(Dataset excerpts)
=== Begin Enclosure ===

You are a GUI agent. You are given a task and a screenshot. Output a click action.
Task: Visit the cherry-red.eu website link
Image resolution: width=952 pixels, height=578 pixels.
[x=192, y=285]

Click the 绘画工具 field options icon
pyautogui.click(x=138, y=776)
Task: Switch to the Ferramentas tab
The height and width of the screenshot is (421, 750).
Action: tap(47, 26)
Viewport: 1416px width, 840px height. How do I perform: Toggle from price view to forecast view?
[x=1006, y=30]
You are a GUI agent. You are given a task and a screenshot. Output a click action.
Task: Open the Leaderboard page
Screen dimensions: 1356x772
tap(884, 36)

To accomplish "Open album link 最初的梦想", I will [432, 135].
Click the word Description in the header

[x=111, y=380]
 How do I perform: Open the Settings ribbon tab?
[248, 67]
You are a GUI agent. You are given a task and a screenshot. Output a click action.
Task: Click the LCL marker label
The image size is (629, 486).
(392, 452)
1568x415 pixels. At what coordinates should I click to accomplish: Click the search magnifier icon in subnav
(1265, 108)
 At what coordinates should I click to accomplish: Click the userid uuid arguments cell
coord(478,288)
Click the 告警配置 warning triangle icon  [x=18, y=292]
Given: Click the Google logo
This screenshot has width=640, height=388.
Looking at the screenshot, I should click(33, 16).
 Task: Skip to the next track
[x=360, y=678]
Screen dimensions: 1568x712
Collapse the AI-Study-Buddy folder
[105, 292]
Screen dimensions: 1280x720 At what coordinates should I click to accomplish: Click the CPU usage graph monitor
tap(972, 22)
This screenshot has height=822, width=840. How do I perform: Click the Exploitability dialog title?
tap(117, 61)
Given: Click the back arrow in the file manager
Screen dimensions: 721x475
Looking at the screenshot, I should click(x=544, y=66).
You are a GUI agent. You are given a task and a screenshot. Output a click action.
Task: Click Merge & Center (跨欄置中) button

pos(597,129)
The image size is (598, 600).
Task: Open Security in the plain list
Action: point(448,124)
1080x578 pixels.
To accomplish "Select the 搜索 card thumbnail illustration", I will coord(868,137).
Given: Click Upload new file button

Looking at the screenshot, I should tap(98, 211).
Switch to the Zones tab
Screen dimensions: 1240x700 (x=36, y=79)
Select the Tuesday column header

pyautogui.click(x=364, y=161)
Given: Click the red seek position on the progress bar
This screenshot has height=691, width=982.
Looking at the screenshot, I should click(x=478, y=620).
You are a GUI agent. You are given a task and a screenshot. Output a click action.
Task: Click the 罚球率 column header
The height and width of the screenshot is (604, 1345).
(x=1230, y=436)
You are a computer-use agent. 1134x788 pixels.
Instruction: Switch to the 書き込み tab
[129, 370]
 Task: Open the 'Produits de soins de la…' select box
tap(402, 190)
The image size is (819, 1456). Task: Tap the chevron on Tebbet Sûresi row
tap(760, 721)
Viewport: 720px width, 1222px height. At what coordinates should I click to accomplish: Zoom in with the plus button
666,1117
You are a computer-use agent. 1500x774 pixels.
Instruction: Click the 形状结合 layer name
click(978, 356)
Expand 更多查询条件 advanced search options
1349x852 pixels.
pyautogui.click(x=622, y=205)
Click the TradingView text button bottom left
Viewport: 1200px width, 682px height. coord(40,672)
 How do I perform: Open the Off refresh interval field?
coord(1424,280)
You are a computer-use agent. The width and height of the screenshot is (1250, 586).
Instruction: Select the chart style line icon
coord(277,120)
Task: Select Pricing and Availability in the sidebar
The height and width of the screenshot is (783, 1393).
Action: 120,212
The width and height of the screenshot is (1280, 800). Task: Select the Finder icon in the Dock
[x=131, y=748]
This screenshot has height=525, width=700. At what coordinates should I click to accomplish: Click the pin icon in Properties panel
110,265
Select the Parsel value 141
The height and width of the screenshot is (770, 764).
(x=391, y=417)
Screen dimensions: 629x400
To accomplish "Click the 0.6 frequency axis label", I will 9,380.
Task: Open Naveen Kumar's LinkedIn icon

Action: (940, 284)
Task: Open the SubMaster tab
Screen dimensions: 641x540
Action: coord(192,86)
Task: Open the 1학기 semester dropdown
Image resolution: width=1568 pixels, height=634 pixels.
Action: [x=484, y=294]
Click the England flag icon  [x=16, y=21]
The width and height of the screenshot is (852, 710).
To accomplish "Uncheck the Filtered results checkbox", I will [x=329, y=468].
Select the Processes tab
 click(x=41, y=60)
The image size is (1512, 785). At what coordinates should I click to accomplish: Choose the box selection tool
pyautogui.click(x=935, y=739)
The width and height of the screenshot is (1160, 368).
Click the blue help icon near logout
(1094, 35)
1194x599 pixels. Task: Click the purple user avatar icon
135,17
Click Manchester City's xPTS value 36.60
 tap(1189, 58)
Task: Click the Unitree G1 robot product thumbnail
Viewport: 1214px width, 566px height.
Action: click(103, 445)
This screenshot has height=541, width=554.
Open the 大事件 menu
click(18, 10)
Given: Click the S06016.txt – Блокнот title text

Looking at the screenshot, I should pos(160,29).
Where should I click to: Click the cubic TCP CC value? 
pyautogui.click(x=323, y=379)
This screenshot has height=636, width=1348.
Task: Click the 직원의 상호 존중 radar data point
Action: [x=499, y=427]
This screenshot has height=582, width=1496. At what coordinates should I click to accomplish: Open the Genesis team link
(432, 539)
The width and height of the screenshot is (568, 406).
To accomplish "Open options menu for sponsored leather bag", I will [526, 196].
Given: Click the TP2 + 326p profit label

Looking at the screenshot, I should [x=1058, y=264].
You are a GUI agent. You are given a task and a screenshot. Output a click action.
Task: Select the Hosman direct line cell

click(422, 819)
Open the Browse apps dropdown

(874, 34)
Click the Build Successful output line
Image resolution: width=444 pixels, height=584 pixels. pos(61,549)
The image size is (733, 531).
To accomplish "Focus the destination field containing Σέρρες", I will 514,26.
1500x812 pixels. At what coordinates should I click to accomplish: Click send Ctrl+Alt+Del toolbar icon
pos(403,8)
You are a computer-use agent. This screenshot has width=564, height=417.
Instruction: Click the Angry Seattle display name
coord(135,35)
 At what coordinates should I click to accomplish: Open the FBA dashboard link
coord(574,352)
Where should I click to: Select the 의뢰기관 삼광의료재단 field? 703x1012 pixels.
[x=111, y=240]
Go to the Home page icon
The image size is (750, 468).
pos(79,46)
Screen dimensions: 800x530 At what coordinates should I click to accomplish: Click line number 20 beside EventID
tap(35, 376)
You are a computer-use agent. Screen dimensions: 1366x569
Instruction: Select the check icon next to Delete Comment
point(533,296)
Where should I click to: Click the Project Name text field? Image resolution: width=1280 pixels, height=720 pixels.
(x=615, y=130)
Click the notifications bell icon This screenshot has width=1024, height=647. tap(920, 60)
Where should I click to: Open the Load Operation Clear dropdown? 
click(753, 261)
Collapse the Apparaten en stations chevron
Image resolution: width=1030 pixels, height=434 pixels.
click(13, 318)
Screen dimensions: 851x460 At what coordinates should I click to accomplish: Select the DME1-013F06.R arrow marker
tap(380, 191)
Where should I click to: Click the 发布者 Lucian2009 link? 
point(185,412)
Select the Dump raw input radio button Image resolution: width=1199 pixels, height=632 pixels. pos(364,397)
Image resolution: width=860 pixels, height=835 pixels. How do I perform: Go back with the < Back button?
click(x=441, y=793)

=== End Enclosure ===

*TASK DIRECTIONS:* The answer must consist of the lines from the one with "Where should I click to: Click the 发布者" through the final line of the entries above, exactly as they are, and nothing else.

*RESPONSE TO THE TASK:*
Where should I click to: Click the 发布者 Lucian2009 link? 
point(185,412)
Select the Dump raw input radio button Image resolution: width=1199 pixels, height=632 pixels. pos(364,397)
Image resolution: width=860 pixels, height=835 pixels. How do I perform: Go back with the < Back button?
click(x=441, y=793)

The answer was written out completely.